Muchas personas conocen este lugar por los colores y la
música que el carnaval le imprime; pero yo encontré en ella mucho más para
ofrecer. Como muestra de esto podemos destacar el museo de “La azotea de la
Palma”, muy conocido por los lugareños debido a que en dicha azotea ronda el
fantasma de una desdichada amante que no pudo contraer matrimonio con el peón
de su padre. Algunas veces el maniquí que cuenta la historia a los visitantes
le da letra a esta leyenda, asustando a los curiosos que osan de acercarse al
balcón.
Esa sensación de pueblo y de buena gente quedó asegurada luego de conocer y compartir un gran día con Enzo y Romina, dos personas enamoradas de su ciudad que buscan constantemente mostrar lo mejor de ella, a la vez que transforman desde su cotidianeidad la realidad de este lugar.

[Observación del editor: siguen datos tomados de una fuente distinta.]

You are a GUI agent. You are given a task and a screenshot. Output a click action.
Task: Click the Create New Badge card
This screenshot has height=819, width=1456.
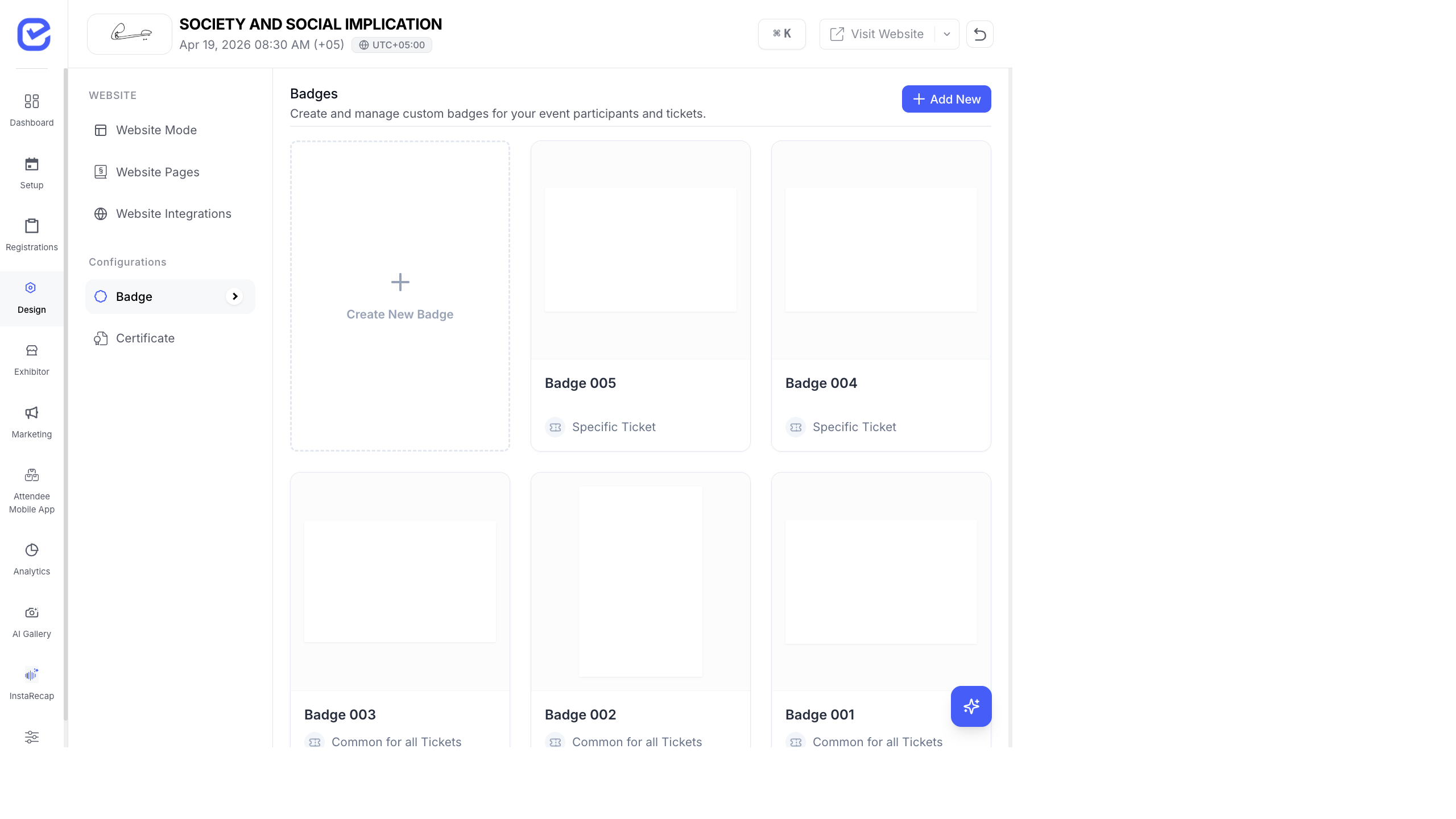pyautogui.click(x=400, y=296)
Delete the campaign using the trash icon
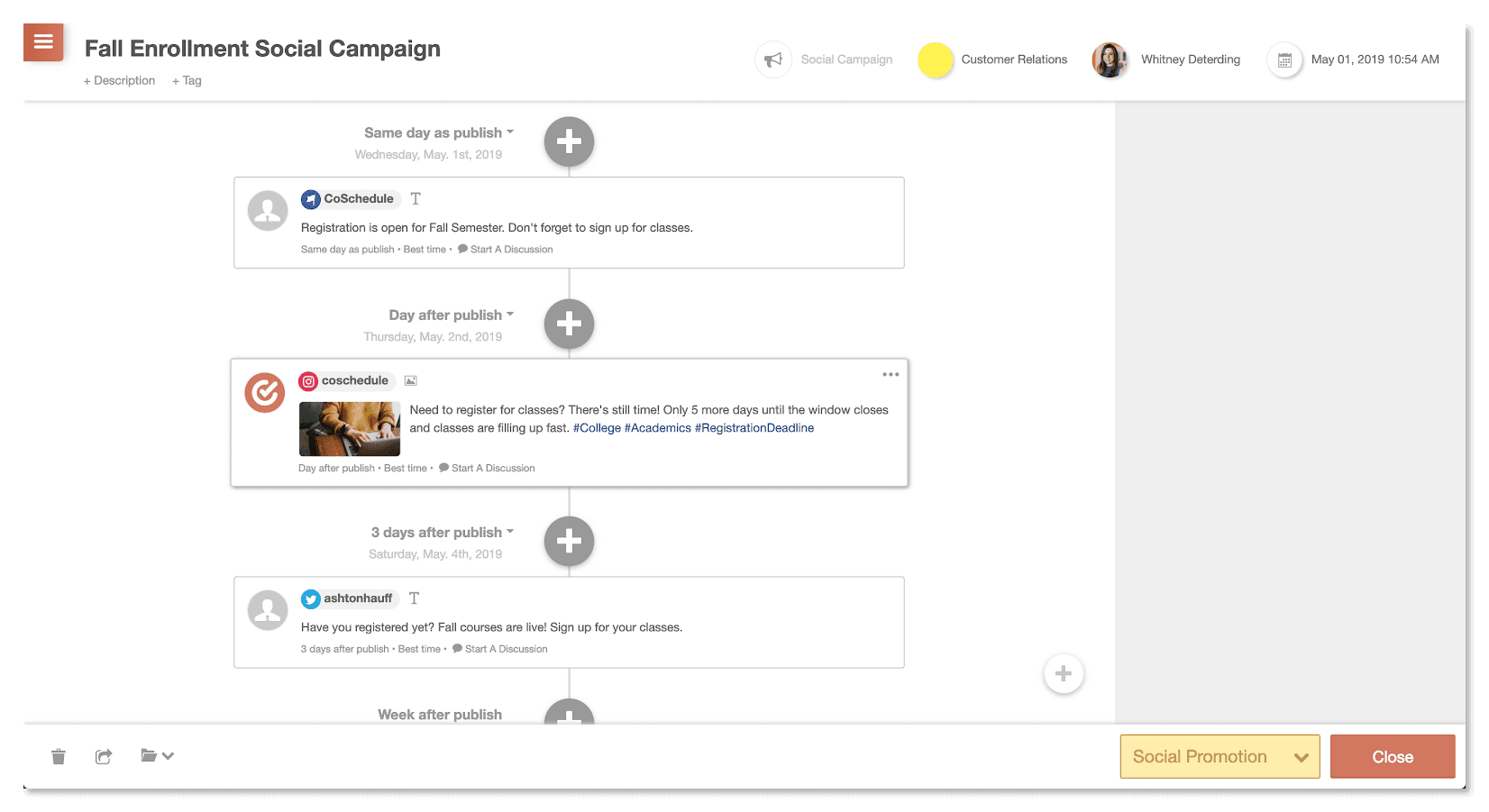The height and width of the screenshot is (812, 1489). tap(59, 756)
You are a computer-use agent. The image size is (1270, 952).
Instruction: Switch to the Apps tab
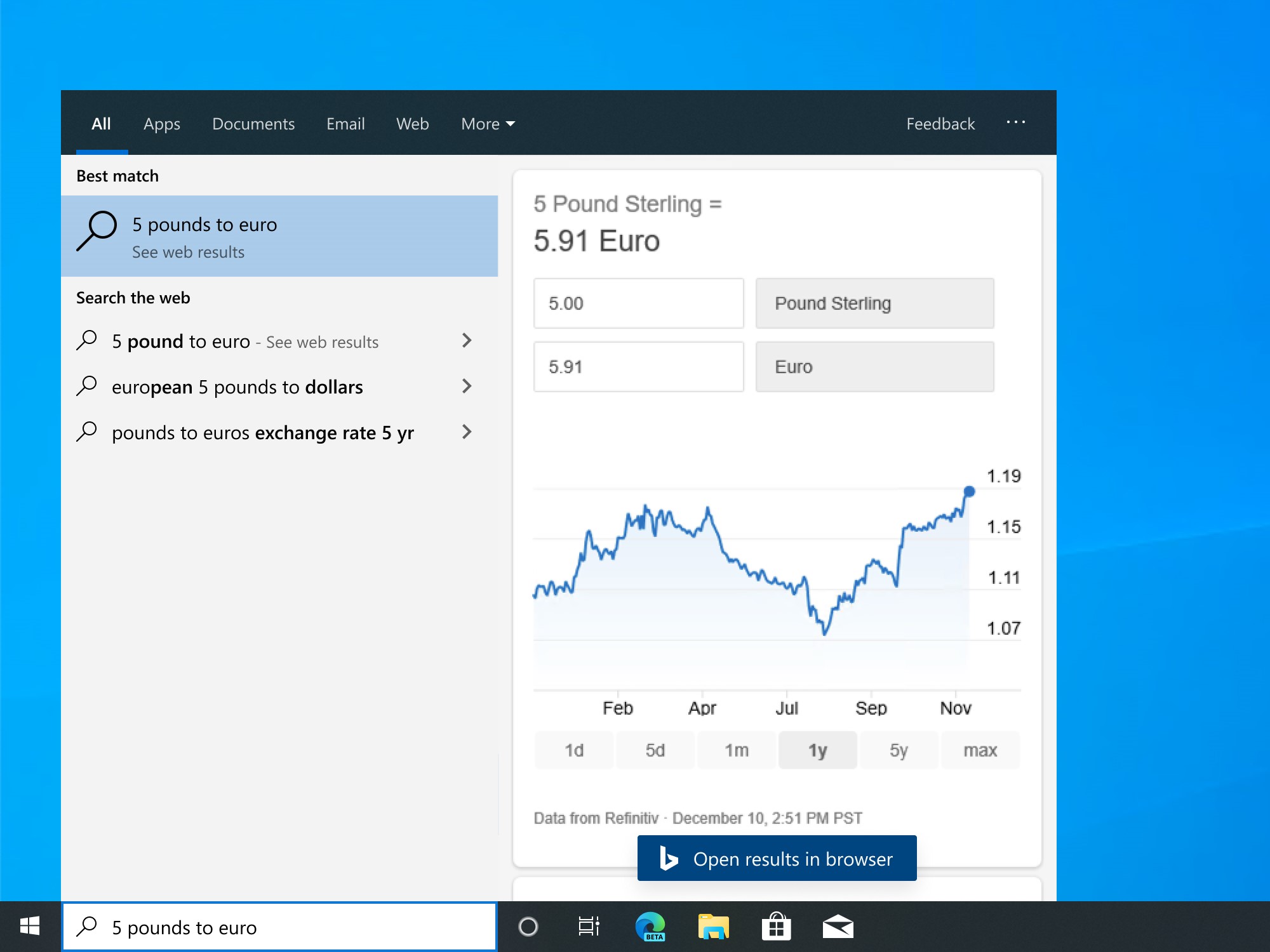(x=161, y=123)
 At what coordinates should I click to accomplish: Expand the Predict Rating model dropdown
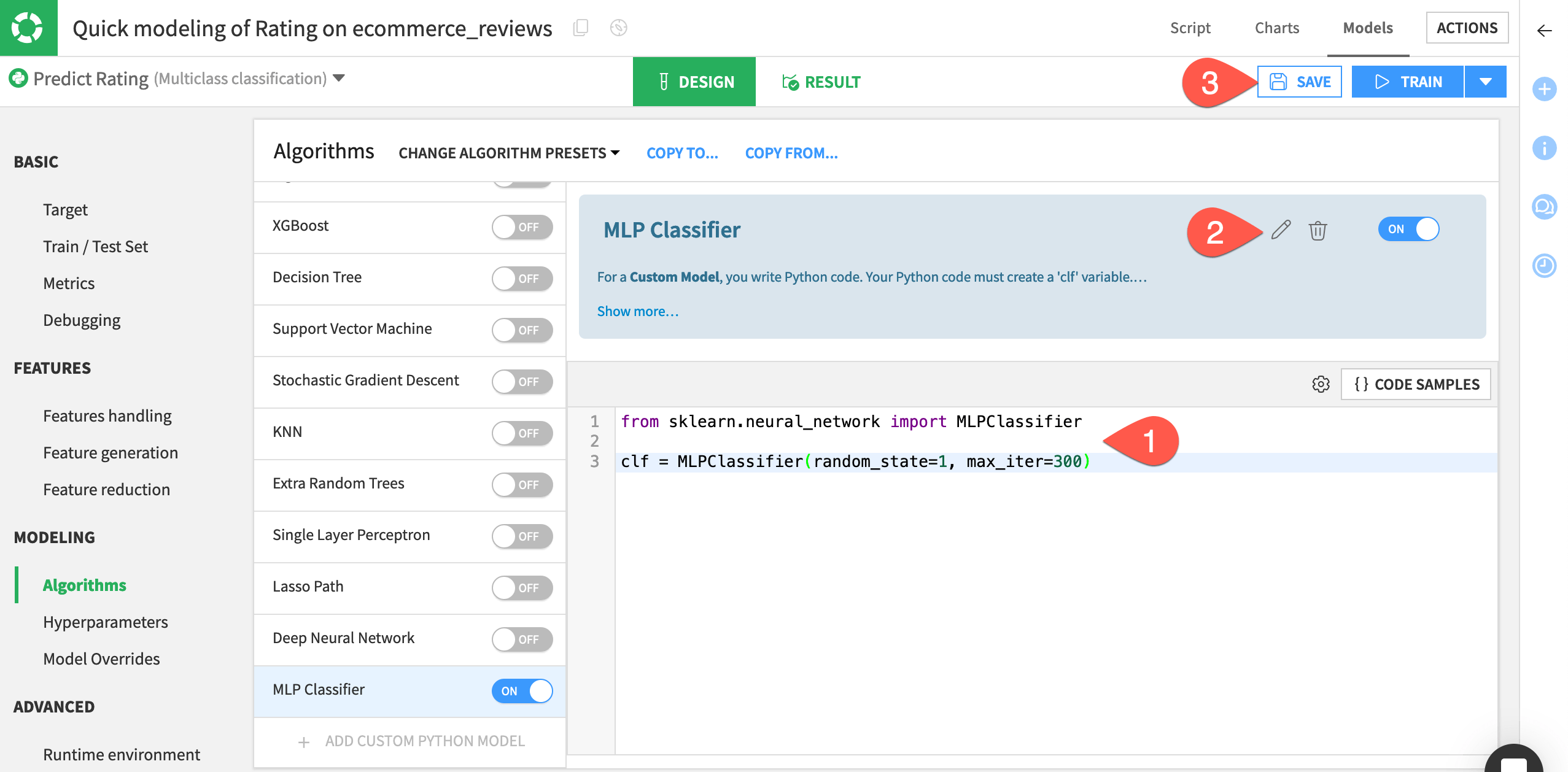(340, 78)
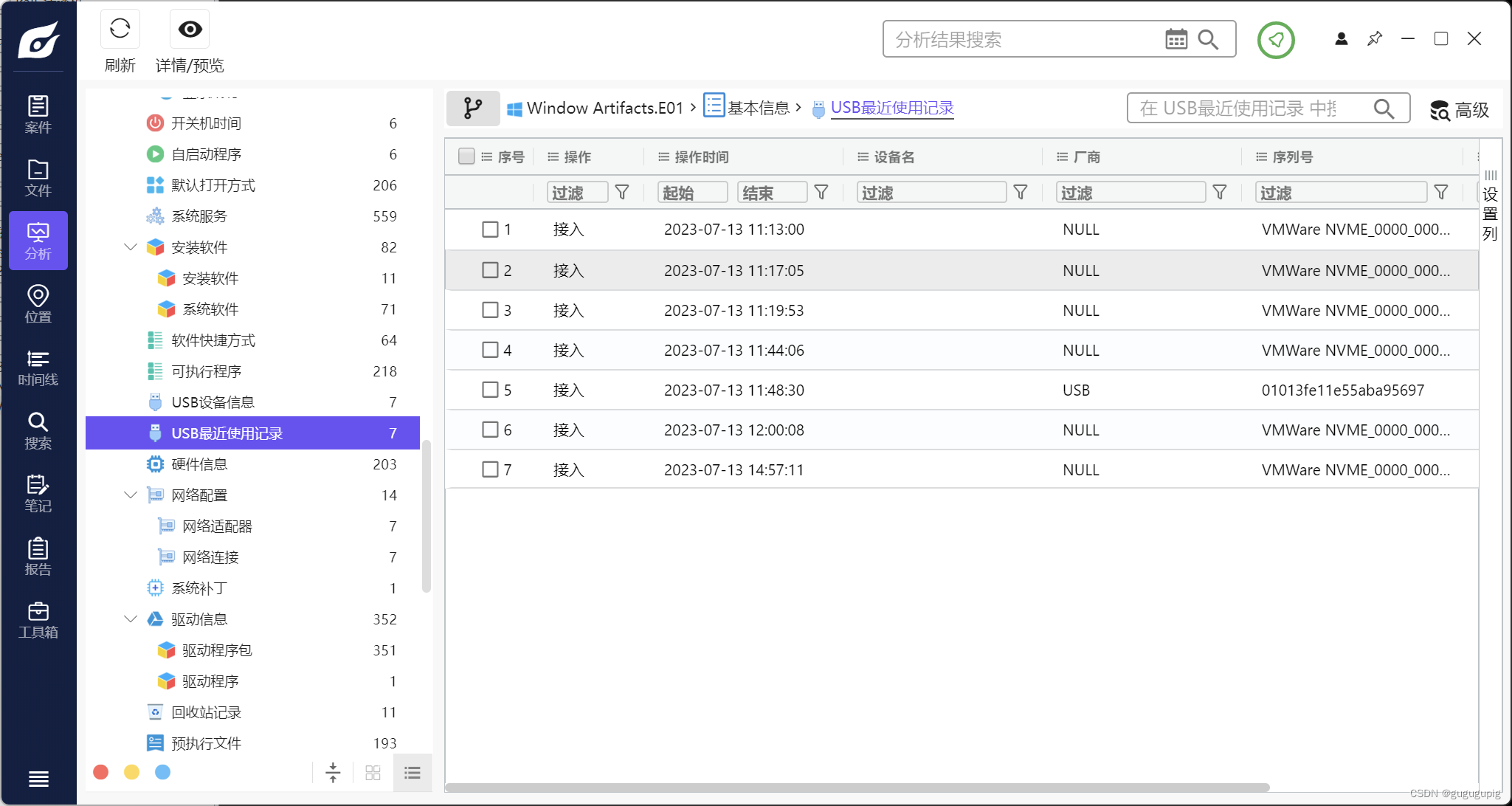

Suele pasar a menudo que exista un lugar de tu propia ciudad
que nunca te has tomado el tiempo de visitar. Mis anfitriones me llevaron, casi
sin saberlo o tal vez con una inconsciente intención, hasta la costa frontal de una de mis mayores
pasiones, para ellos su gran incógnita local. Vista desde el otro lado del río,
como una postal intacta de muchas historias, estaba el escenario perfecto para
matar la abstinencia de entrar en lugares abandonados. Así fue que contagiados
por mis ganas y las suyas nos decidimos visitar al que fuera el “Frigorífico
Gualeguaychú”.
Emplazado a las orillas del río del mismo nombre, sobre el cual se vertían los desechos del matadero y por el que se transportaban sus mercancías, el frigorífico fue fundado a principios del Siglo XX por capitales argentinos para hacer frente a los de capital internacional. Tuvo su momento de gloria en la década del ´60 cuando llegó a faenar 1.200 cabezas de ganado por día (hoy el frigorífico más importante no llega a las 500 cabezas) convirtiéndose en la empresa madre de la ciudad. Poco a poco se fue apagando su luz y el ocaso llegó en 1991. Rubén, quien fuera empleado del mismo, ahora encargado de vigilancia, nos cuenta que la historia de su cierre es la misma de siempre con los empresarios: “el lugar no daba pérdidas, sino que no generaba las ganancias esperadas”. Poniendo como siempre a los intereses económicos sobre los sociales, dejando aún hoy a muchos Rubén haciendo el duelo de ver a este inmenso monstruo, motor de la ciudad y de sus vidas, caer en ruinas.